Blue Origin, a partner in NASA's Commercial Crew Program, tried out the emergency manoeuvre on 19 October at the company's launch site in Van Horn, West Texas.
A full-sized suborbital crew capsule was ejected from a simulation of the propulsion module with a firing of its pusher-escape motor. The capsule was sent rocketing to a height of just over 700 metres (2,307 ft) before parachuting gently to a soft landing.
Blue Origin, a company set up by Amazon.com founder Jeff Bezos, designed and developed the pusher escape system to rescue crews in the event of an emergency at any stage during take-off of its suborbital New Shepard system.
Results from the tests will help them develop a similar escape system for an orbital Space Vehicle that is being developed. It is one of the initiatives that are helping NASA to transfer flight services into orbit to commercial companies, including carrying astronauts safely and reliably to the International Space Station and low-Earth orbit.

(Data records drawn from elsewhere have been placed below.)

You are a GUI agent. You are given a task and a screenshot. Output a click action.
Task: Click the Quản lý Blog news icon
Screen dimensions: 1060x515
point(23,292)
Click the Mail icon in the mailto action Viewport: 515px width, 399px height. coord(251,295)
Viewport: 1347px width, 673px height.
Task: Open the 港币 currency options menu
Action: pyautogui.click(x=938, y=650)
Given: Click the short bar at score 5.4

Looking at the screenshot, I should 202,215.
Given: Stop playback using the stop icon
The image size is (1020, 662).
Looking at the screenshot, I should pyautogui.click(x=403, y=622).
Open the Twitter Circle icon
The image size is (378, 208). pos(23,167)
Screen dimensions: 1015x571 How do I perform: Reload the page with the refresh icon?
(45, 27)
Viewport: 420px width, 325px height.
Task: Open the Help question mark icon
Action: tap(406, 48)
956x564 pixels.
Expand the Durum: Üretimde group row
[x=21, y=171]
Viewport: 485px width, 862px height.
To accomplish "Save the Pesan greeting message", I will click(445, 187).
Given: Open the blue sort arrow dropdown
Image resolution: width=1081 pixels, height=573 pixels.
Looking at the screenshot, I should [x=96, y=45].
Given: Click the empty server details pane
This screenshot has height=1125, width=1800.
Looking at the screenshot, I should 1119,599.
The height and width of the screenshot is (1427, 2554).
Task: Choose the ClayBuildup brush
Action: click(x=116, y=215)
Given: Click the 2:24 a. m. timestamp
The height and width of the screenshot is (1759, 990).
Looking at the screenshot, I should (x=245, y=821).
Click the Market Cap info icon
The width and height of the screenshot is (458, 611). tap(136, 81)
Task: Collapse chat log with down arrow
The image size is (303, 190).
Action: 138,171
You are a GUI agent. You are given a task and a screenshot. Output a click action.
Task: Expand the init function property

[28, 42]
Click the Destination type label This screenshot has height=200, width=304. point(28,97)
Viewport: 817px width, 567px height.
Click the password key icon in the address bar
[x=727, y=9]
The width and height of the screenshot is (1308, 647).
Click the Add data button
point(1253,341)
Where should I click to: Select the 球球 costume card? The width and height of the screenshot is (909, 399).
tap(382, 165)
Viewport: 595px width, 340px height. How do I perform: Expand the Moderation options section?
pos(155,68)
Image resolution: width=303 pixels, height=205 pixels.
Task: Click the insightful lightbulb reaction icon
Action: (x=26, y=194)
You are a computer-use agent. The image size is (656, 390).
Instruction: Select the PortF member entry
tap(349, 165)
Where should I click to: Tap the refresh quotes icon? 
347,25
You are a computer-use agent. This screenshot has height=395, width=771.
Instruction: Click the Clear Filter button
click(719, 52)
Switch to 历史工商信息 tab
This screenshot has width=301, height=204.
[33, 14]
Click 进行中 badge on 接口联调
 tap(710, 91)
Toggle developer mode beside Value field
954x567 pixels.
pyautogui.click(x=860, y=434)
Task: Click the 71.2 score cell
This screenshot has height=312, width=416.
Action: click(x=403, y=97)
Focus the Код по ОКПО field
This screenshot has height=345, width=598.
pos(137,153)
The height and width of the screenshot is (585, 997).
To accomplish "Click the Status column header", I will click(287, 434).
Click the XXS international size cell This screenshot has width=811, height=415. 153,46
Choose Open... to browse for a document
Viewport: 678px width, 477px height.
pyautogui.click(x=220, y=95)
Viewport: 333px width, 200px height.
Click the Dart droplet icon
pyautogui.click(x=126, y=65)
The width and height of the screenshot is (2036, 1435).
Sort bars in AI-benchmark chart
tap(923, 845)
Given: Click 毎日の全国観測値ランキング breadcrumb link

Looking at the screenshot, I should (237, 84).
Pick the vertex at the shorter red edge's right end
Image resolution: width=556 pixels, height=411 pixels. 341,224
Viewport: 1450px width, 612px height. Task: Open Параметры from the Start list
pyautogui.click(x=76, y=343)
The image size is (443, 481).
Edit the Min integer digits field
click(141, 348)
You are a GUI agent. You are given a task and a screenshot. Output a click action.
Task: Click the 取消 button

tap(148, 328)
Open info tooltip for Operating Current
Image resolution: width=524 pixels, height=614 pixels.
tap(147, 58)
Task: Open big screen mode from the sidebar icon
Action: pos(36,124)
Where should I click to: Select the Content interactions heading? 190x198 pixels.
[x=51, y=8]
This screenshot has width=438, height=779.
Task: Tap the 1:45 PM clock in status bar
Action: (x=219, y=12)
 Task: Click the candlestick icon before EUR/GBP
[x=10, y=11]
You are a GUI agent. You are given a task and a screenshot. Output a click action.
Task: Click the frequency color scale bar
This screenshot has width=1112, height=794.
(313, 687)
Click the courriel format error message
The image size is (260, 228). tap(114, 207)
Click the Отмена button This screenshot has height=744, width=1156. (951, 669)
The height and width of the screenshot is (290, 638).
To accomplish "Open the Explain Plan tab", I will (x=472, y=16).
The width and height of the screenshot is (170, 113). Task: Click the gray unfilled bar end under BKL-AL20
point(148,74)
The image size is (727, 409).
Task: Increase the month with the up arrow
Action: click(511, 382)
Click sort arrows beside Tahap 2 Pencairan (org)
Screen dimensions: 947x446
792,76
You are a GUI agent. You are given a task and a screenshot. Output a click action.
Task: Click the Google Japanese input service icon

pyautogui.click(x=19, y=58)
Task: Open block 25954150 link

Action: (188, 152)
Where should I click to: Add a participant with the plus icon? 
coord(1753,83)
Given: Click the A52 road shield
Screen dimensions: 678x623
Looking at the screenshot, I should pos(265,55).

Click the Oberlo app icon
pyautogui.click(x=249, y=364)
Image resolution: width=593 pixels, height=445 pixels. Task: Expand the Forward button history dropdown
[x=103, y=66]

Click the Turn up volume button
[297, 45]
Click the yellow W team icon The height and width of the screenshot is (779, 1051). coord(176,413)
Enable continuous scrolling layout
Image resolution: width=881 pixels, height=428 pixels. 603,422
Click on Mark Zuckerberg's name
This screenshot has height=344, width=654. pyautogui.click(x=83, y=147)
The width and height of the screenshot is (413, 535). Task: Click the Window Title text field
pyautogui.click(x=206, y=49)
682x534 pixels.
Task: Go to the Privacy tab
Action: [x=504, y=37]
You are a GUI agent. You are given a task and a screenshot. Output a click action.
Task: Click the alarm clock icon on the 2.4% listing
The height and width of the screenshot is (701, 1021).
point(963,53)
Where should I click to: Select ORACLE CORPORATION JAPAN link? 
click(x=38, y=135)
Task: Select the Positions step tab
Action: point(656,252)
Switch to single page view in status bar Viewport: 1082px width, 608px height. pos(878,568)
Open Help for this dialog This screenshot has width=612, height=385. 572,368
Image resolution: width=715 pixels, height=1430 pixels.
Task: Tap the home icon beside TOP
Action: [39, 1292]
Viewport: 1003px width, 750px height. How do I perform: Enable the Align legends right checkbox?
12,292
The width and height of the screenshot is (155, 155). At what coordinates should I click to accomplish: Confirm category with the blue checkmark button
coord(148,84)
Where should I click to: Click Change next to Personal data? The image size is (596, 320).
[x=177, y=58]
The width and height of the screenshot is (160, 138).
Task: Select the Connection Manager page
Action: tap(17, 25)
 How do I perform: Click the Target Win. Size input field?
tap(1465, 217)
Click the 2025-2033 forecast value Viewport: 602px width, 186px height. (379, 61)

The Blue Origin system should allow full reuse of the rocket launcher which was not possible with NASA's previous systems which could only pull a spacecraft away from its rocket before it reached orbit.
The escape test clearly impressed NASA. Commercial Crew Program manager Ed Mango said: "The progress Blue Origin has made on its suborbital and orbital capabilities really is encouraging for the overall future of human spaceflight. It was awesome to see a spacecraft NASA played a role in developing take flight."
Blue Origin’s pusher escape system rockets its crew capsule away from the launch vehicle. Credit: Blue Origin
The test was part of Blue Origin's efforts to support its funded Space Act Agreement with NASA during Commercial Crew Development Round 2 (CCDev2).
Rob Meyerson, president and program manager of Blue Origin, said: "The use of a pusher configuration marks a significant departure from the traditional towed-tractor escape tower concepts of Mercury and Apollo.
"Providing crew escape without the need to jettison the unused escape system gets us closer to our goal of safe and affordable human spaceflight."
Blue Origin is focusing on the recycling of its spacecraft and a key part of this is the development of "Vertical Takeoff Vertical Landing" technology. New Shepard has been designed to carry three astronauts in launches from Van Horn.
The crew capsule after its successful landing test. Credit: Blue Origin
It plans for its rocket and crew capsule to separate around two and a half minutes after launch. The rocket would return to Earth and perform a vertical landing whilst the crew capsule would fly to sub-orbital space, providing its passengers with a view of the curvature of Earth. The crew capsule would then land under parachute near the launch site.
On 15 October, NASA announced that Blue Origin was making progress under its CCDev2 agreement after successfully firing the thrust chamber assembly for its new liquid oxygen, liquid hydrogen rocket engine. The engine forms part of Blue Origin's Reusable Booster System (RBS).